Klaus smiled and nodded, his white goatee jabbing the air. Seeing him the previous week for the first time in years, Nina had been amazed at how little he had changed. Perhaps after seventy there is a long, placid evening for some people during which they finally take on their real form and stick with it. He still had the twinkly eyes, sparse white hair on his head-which, as he didn’t like the cold ocean air, was often covered with an archaic homburg-a black suit, a red tie, and on court days a flower in the buttonhole, tucked in no doubt by his devoted wife, Anna. The only difference Nina saw was that he seemed to be a couple of inches shorter now that he had reached his early eighties.
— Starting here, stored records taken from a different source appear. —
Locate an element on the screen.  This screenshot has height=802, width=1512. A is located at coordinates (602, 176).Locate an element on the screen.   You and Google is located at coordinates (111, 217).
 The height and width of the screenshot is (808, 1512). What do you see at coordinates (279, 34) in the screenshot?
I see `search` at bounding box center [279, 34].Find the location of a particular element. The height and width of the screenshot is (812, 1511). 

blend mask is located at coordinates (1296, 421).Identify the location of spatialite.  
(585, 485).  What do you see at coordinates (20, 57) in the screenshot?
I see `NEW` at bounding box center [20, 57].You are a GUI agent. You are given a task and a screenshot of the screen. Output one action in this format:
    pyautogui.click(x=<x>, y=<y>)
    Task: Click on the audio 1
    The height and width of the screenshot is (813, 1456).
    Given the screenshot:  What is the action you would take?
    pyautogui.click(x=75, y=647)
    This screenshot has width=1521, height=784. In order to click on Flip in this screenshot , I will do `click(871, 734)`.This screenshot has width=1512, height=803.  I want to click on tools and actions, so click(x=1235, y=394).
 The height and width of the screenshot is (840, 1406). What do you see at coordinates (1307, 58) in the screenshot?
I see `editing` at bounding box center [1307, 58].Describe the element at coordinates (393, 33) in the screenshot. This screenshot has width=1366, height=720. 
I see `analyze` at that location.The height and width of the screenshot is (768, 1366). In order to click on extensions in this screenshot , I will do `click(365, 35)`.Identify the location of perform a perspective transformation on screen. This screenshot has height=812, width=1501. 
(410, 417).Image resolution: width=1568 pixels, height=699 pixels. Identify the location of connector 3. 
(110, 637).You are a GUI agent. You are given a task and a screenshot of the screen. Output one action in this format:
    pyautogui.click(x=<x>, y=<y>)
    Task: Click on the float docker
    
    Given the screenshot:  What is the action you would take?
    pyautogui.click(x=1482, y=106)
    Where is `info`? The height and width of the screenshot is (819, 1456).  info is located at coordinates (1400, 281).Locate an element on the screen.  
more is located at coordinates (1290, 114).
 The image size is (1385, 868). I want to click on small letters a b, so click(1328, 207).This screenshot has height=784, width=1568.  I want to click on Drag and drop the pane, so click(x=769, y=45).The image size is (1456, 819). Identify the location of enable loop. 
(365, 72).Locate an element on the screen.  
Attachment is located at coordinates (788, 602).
Klaus had always taken the criminal cases and the appeals. His national reputation dated back from his noisy, contentious teaching days at the University of Chicago and at UC Berkeley. He and his wife, Anna, had come to the United States just before the Second World War from somewhere they refused to talk about in Europe, somewhere German-speaking, Austria, maybe. That one of them was Jewish was all Klaus would ever say, and it had given Nina enough to reconstruct a basic history. Klaus had helped defend Angela Davis and had been a friend of Henry Miller and Linus Pauling in their Big Sur days.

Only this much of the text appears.